Lately, two of the Dow's tech giants, Hewlett-Packard (NYSE:HPQ) and Intel (NASDAQ:INTC), have been vying for investors' attention as they both strive to remain relevant in a rapidly evolving technology industry. HP gained 1.3% this morning as shareholders continue to consider whether its recent plunge, which followed a multibillion-dollar writedown of its Autonomy acquisition, is truly a value opportunity. As Fool contributor Anders Bylund detailed last Friday, details of the entire episode continue to surface, confirming the doubts many analysts had about the deal all along.

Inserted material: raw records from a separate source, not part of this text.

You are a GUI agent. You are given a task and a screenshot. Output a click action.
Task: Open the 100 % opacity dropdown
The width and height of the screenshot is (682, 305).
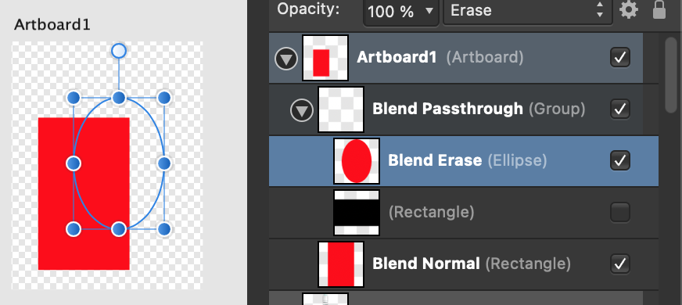coord(400,12)
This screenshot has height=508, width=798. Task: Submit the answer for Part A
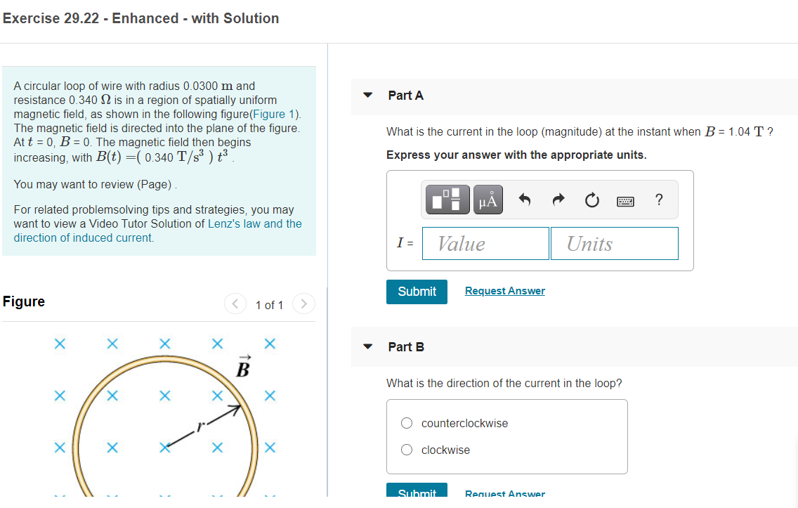(x=417, y=292)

Meanwhile, Intel is flat after having been up strongly earlier in the session. By all standard value measures, Intel looks extremely cheap as it maneuvers to become one of the top-yielding stocks in the Dow. Yet the stock trades at 52-week lows precisely because investors aren't convinced that Intel isn't in a state of perpetual decay. Intel needs to push out advances on the mobile side of the business to convince shareholders that the stock deserves full value for its current earnings.
Finally, Alcoa (NYSE:AA) fell about 0.4%. With both Alcoa and Caterpillar (NYSE:CAT) being especially sensitive to economic fluctuations given their heavy-industrial focus, it's not surprising to see the two stocks mixed today, with Caterpillar climbing a bit. Both companies are increasingly dependent on economic activity not just in the U.S., but throughout the world, so it's important to note that when U.S. data is in conflict with what's happening elsewhere across the globe, you can't simply expect Caterpillar and Alcoa to sell off. In the longer term, their success relies not only on macroeconomics, but also on their particular abilities to execute and take advantage of whatever conditions they face.